Schlittschuhlaufen verwandelt: der pummelige Mittvierziger in Norwegerpullover und Pudelmütze dreht überraschend eine überaus anmutige Pirouette und läuft dann unauffällig weiter über die belebte Eisfläche, als wäre nichts gewesen. Seine graziösen Gleichgewichtsübungen bleiben – fast – unbemerkt im bunten Gewusel.

Im Eisstadion am Jakobsberg ist Hochsaison. „Am letzten Samstag hatten wir 800 BesucherInnen“, berichtet der Mitarbeiter Dieter Günther zufrieden.
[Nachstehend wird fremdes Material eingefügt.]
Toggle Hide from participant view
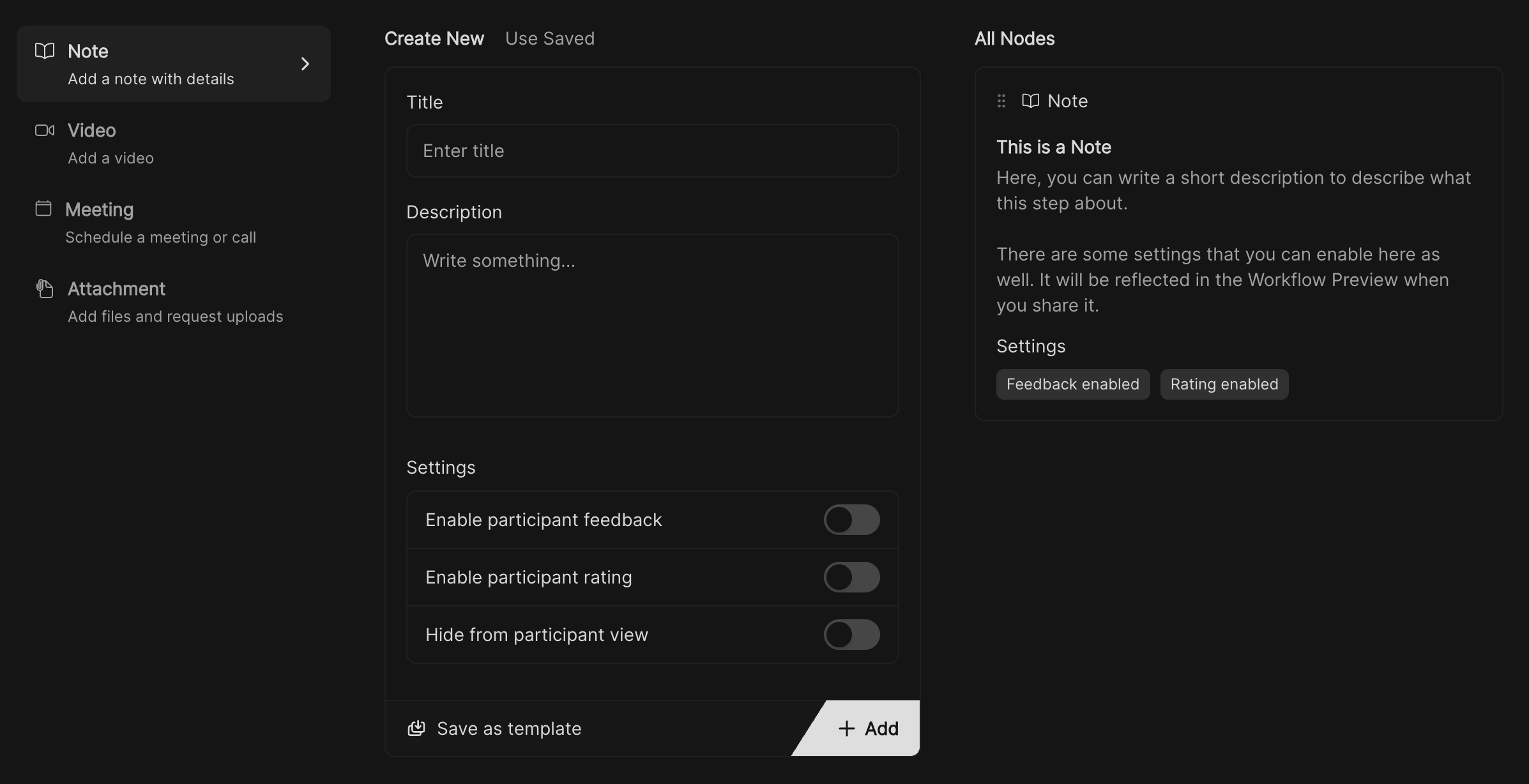 tap(851, 635)
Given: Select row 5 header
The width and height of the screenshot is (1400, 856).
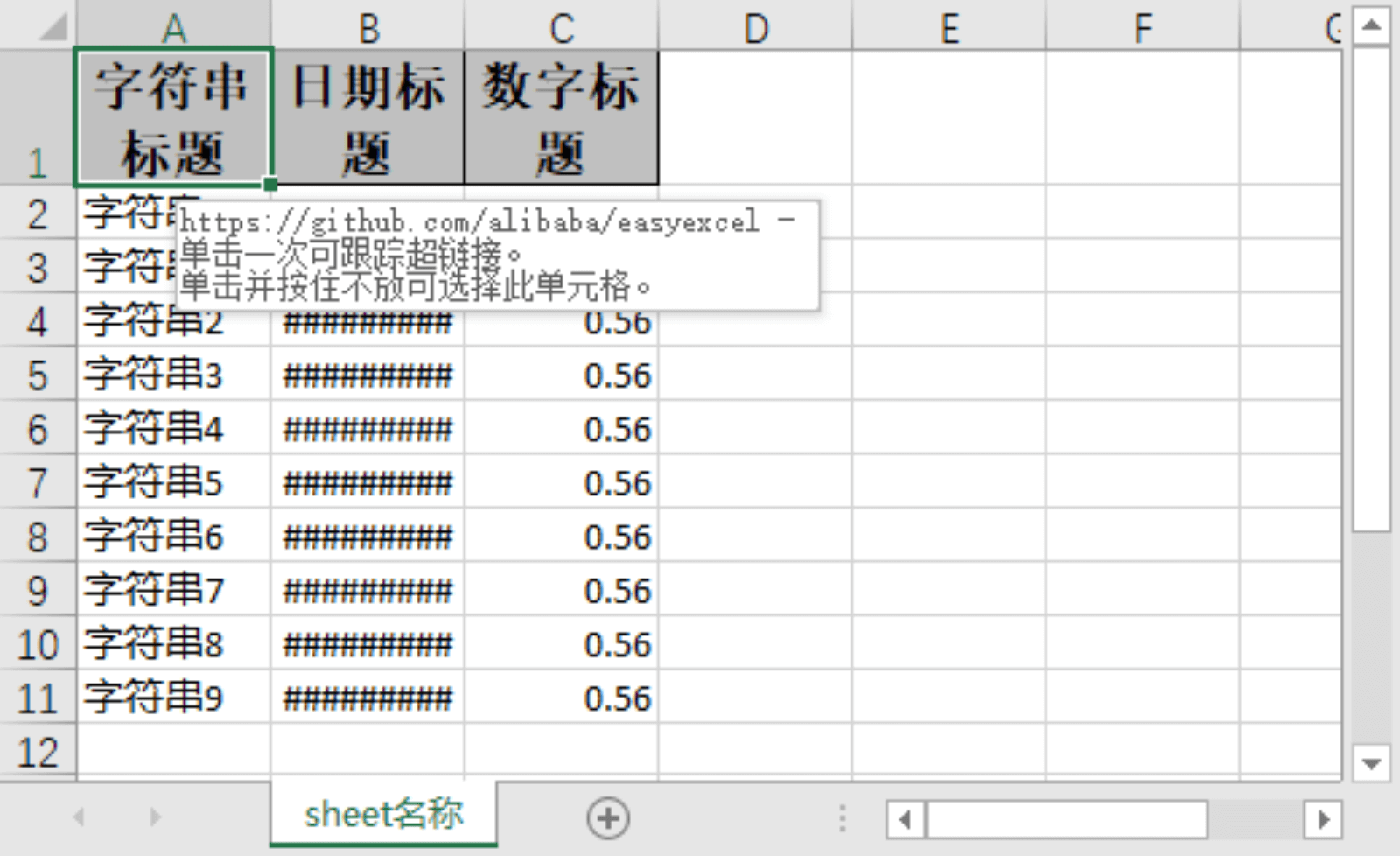Looking at the screenshot, I should click(38, 375).

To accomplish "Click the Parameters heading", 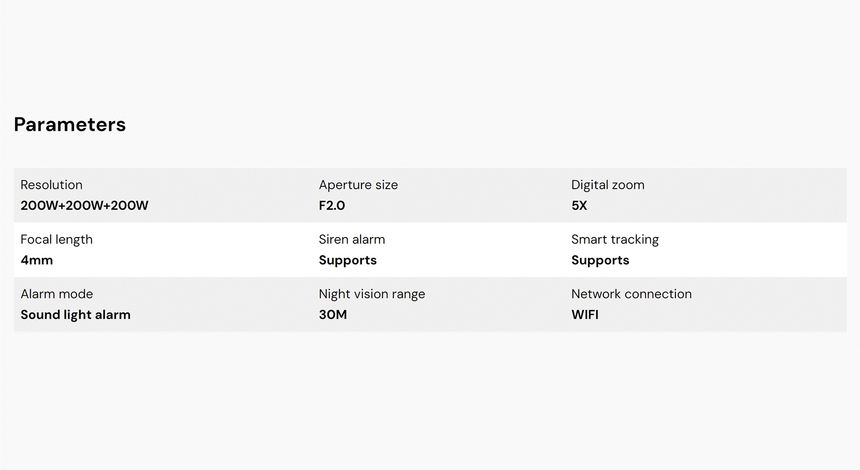I will click(70, 125).
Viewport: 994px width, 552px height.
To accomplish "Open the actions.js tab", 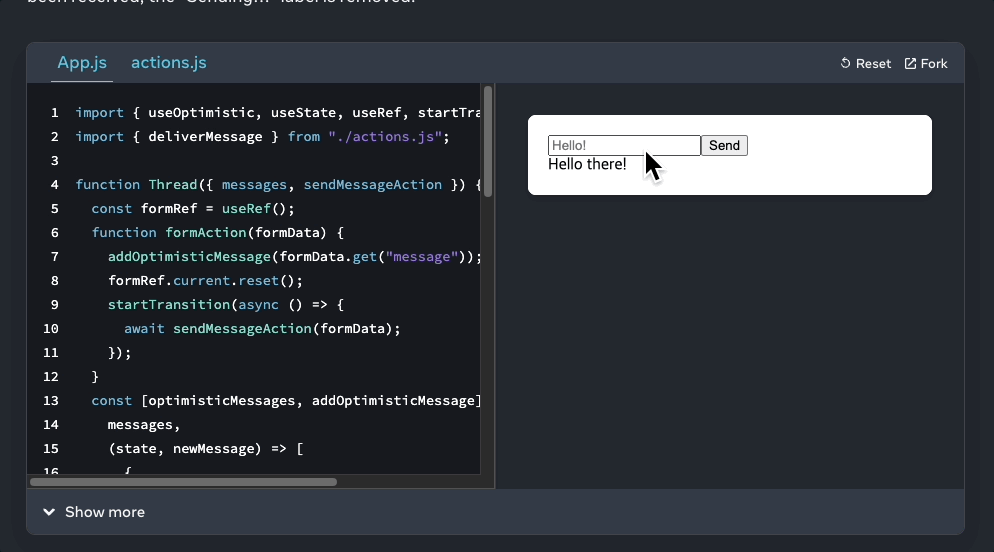I will coord(169,63).
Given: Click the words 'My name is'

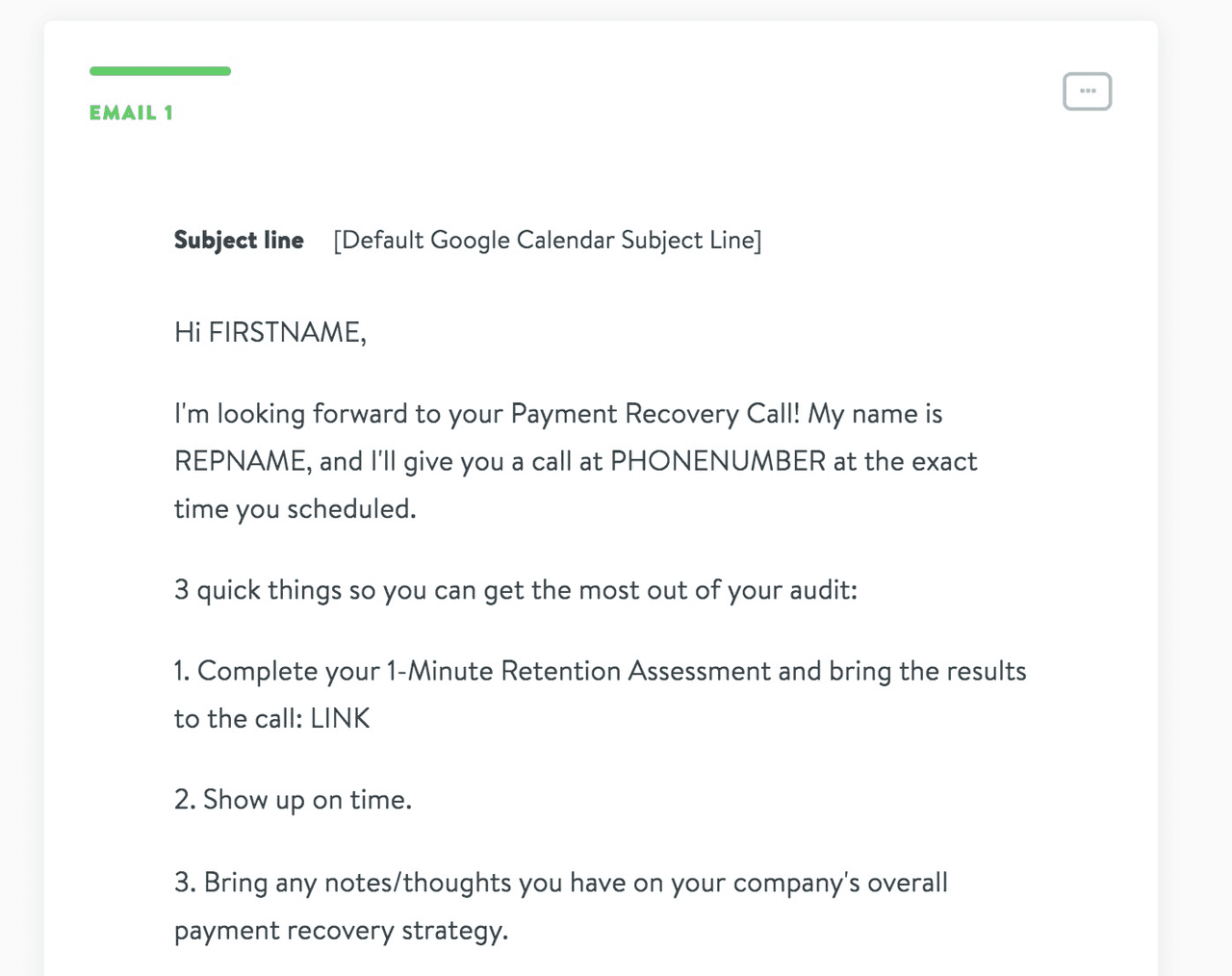Looking at the screenshot, I should (x=875, y=414).
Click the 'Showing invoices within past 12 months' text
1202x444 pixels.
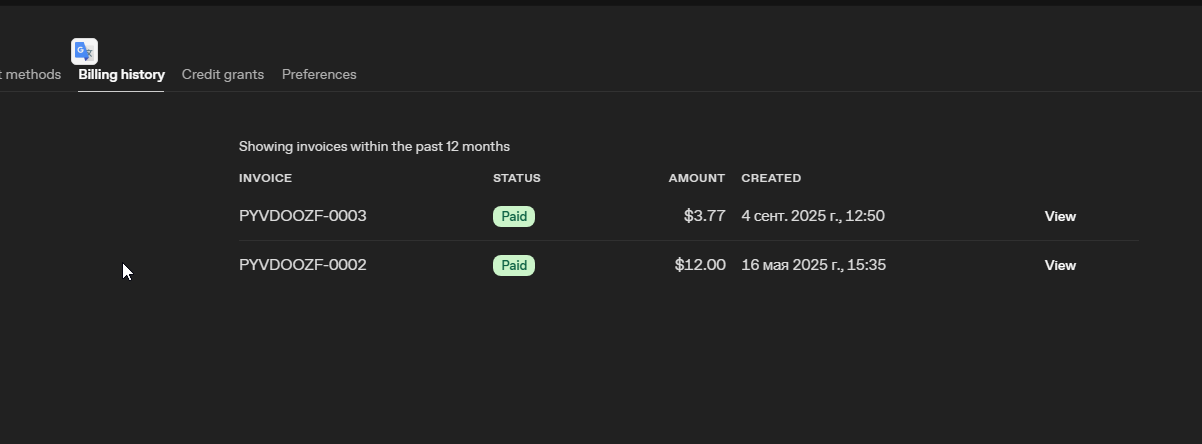[x=374, y=147]
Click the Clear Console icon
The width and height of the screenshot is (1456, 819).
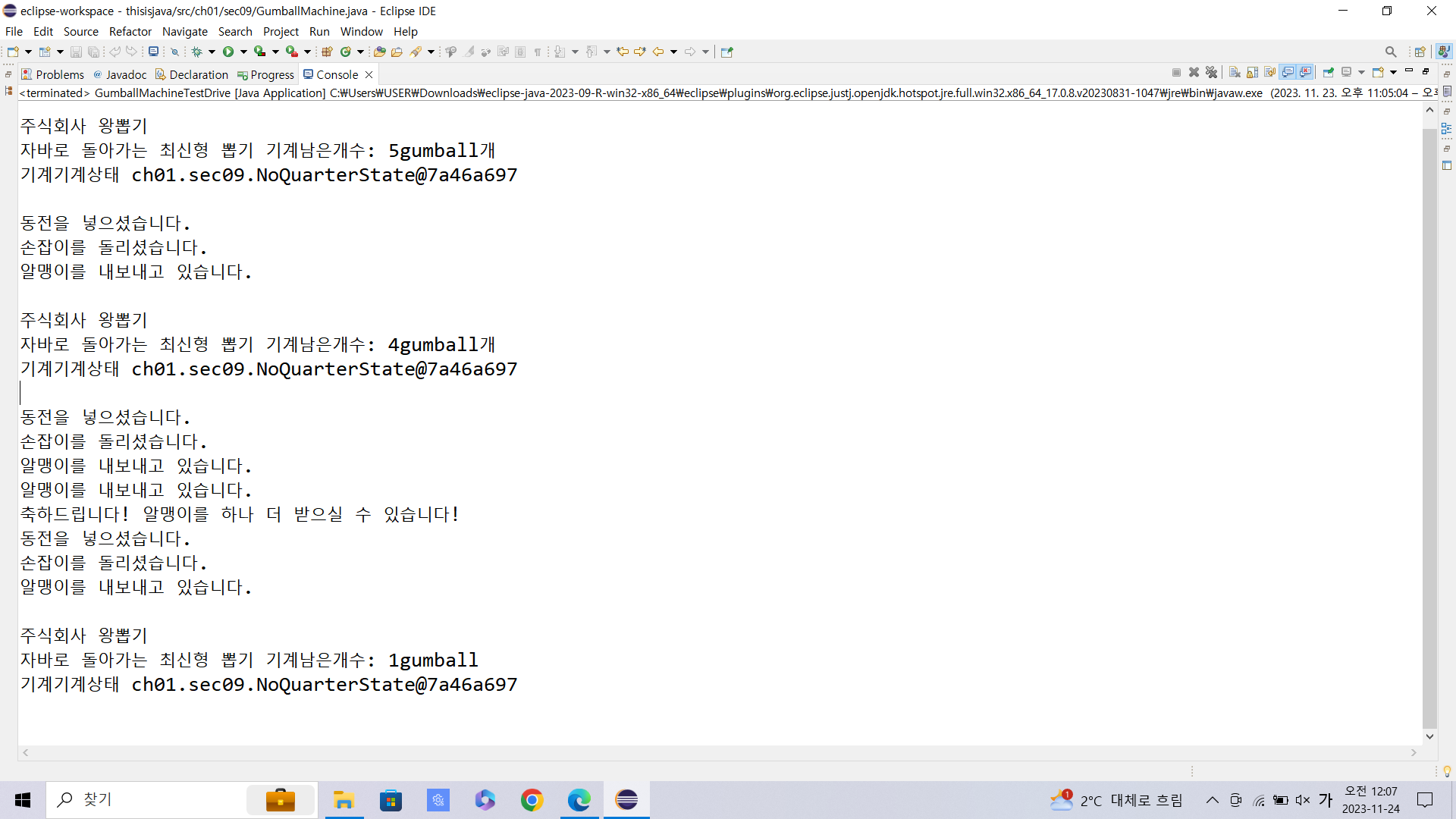click(1235, 72)
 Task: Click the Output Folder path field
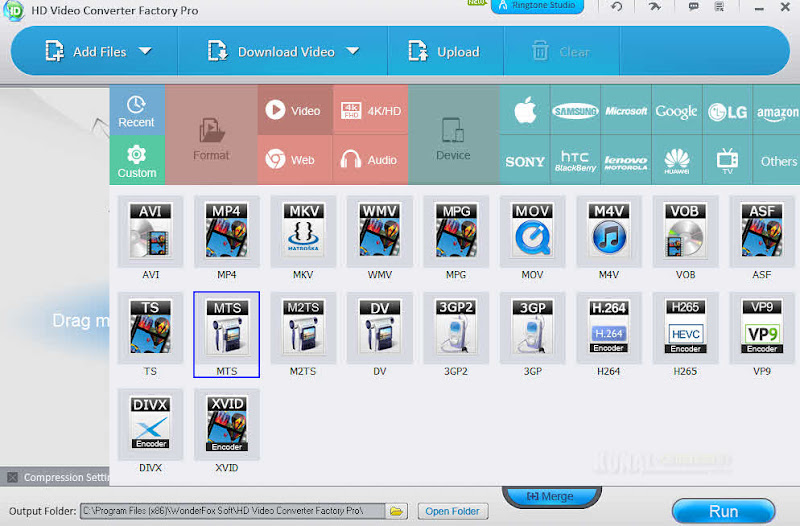233,511
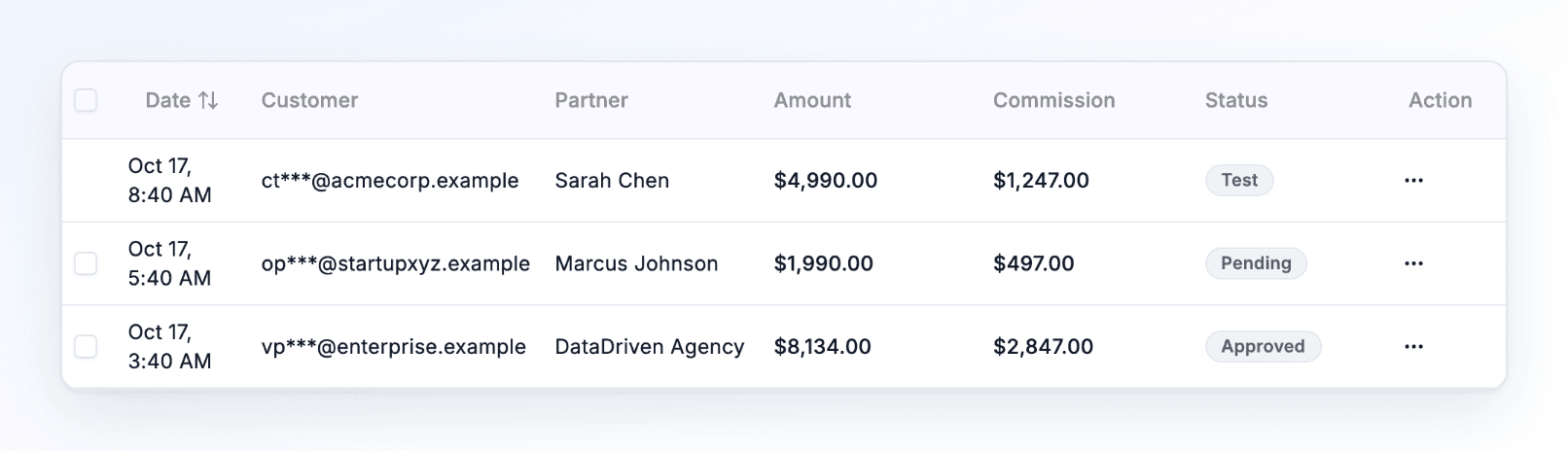This screenshot has height=451, width=1568.
Task: Open the actions menu for Sarah Chen's row
Action: (x=1413, y=181)
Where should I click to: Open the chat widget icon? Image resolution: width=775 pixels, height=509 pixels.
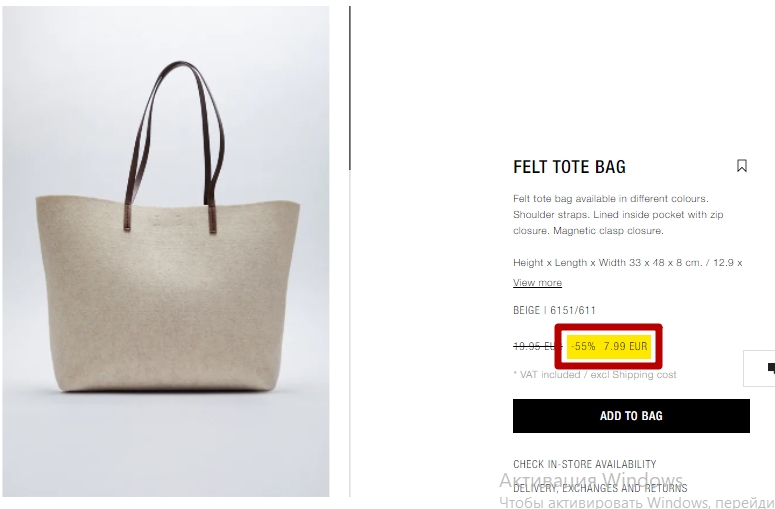760,369
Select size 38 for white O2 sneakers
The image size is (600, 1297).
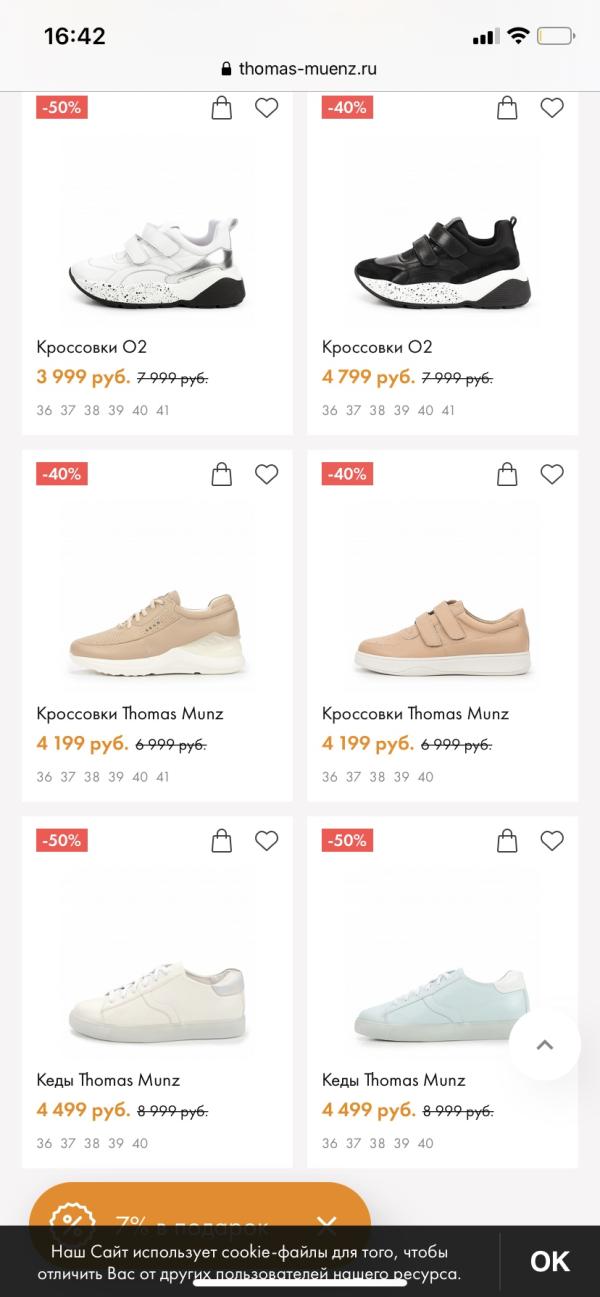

In der Menge war aber trotzdem noch genug Platz, denn viele SchlittschuhläuferInnen mußten auch mal was essen und versorgten sich aus mitgebrachten Picknickkörben. Zuschauen, was andere für Kapriolen treiben, gehört nämlich auch mit zu den Ferien auf dem Eis. Und es gibt viel zu sehen: Kinder, die sich kringelig lachen, weil sich eine Bezugsperson gerade auf den Bauch gelegt hat, alte Herren mit Schiebermütze, die sich – Hände auf dem Rücken – über–s Eis schieben und geschickt den Youngsters mit den schweren Eishockeyschlittschuhen ausweichen, die gerade mal wieder ihrer Clique vorführen müssen was sie für Cracks sind.

Eishockeyspielen während der „Öffentlichkeitszeiten“ ist aber nicht erlaubt. Der DJ, der oben im Turm die Musik auflegt, wacht gleichzeitig mit Argusaugen, daß kein Puck über–s Eis getrieben wird. So bleibt die friedliche Koexistenz von ganz unterschiedlichen EisläuferInnen gewahrt. 40.000 waren es in dieser Saison, die im Oktober beginnt und in ca. 3 Wochen enden soll, bisher. Im Sanitätsraum mußten aber nur vier kleinere Unfälle verarztet werden. Eine erstaunlich positive Bilanz, die die Mitarbeiter des Stadions auf ihre Sicherheitsvorkehrungen und vor allem auf das gute Eis zurückführen.

Alle zwei bis drei Stunden wird die Fläche mit dem Eishobel aufbereitet und geglättet. Der Eishobel – die fahrbare Eisbearbeitungsmaschine – hupt, das Publikum wartet inzwischen am Rand und versorgt sich vielleicht am Kiosk mit einem heißen Getränk. Der voluminöse Eisglätter entfernt gefährliche Unebenheiten auf der Oberfläche, die Ungeübte unter Umständen aus dem Gleichgewicht bringen könnten.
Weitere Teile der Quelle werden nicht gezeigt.